Mi vida secreta en San Mamés (II)

El descubrimiento del mito
El primer temblor en San Mamés fue aquel día que un señor, también voluminoso, se acercaba al señor gordo y amable que protegía mi flanco izquierdo cuando me colaba en la general numerada de San Mamés. Se acercaba acechante pero lento, como años mas tarde se acercaba al área Maradona, entrado en carnes, con la camiseta del Sevilla. Eso que mi padre tenía una estrategia apalabrada con sus amigos de la tercera fila de la general numerada para cogerme por las axilas y colocarme entre el señor gordo y amable y el tipo serio, pero amable.
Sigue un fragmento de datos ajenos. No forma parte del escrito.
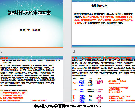Click the 原因 column header in table
This screenshot has width=135, height=108.
(100, 79)
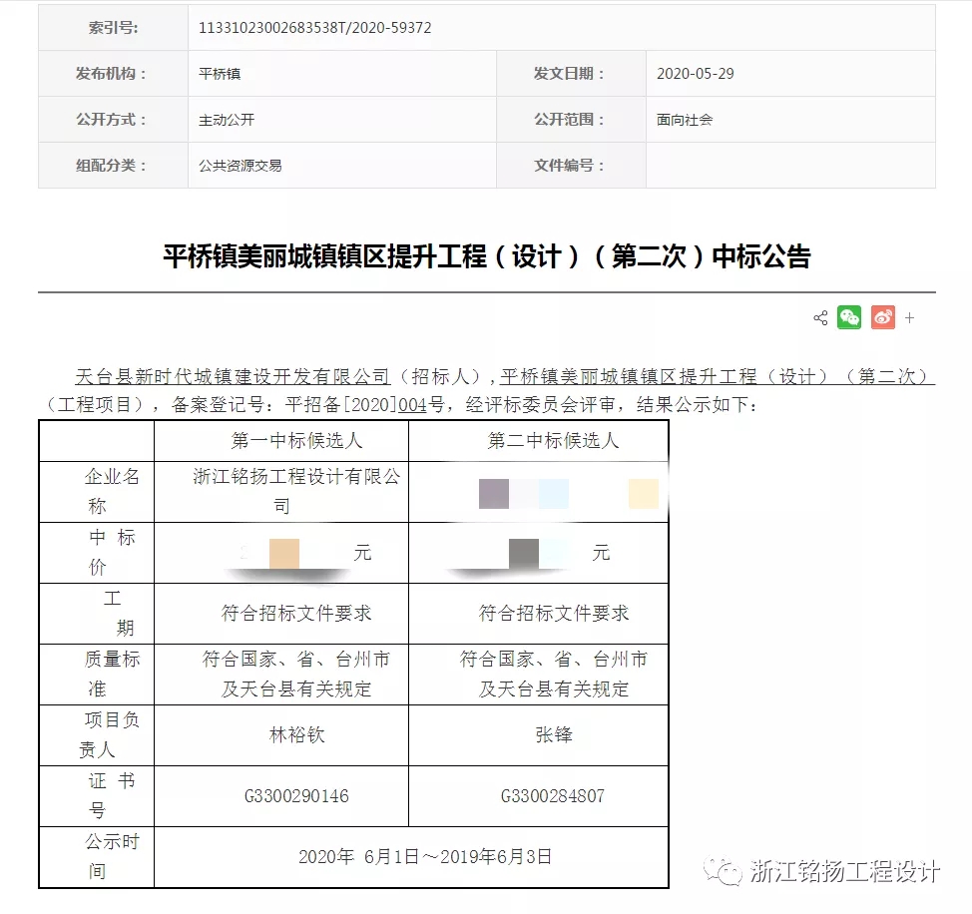Click the announcement title heading
Image resolution: width=972 pixels, height=914 pixels.
pyautogui.click(x=486, y=256)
Consistía en esperar a que aparecieran los balones que salían de las escalinatas de la bocana por la que salía el Athletic, anunciando su presencia en el campo: entre los cuatro o cinco balones que rodaban mansamente por el cesped y la salida de los futbolistas transcurrían unos cuantos segundos (ya se ve que la pausa inquietante se inventó hace mucho tiempo) para que el respetable le perdiera el respeto a las formas y respondiera a los gritos de aliento de Rompecascos, aquel mitico personaje chirene de San Mamés que dicen que rompía botellas con la cabeza. Yo nunca lo ví, pero dicen que ocurrió. El tipo voluminoso se acercaba más, y más, mirando aquí y acullá, que decía mi maestro de escuela, perdido, pero yo temía que invadiera asiento y medio de su localidad, lo que suponía que mi media localidad podía saltar por los aires con la misma altura adonde solía mandar el balón Zorriqueta, futbolista impagable en el esfuerzo pero débil en la amabilidad con el juego. El señor, no sé como, se acomodó junto al señor gordo de mi flanco izquierdo, sacó un puro, lo encendió y cuando salió el Atletico de Madrid, por la bocana de Capuchinos (el Athletic salía por la de la de Misericordia), se levantó insolente, entregado, firme, sin frenos y gritó: "!Ufarte, hijo puta!".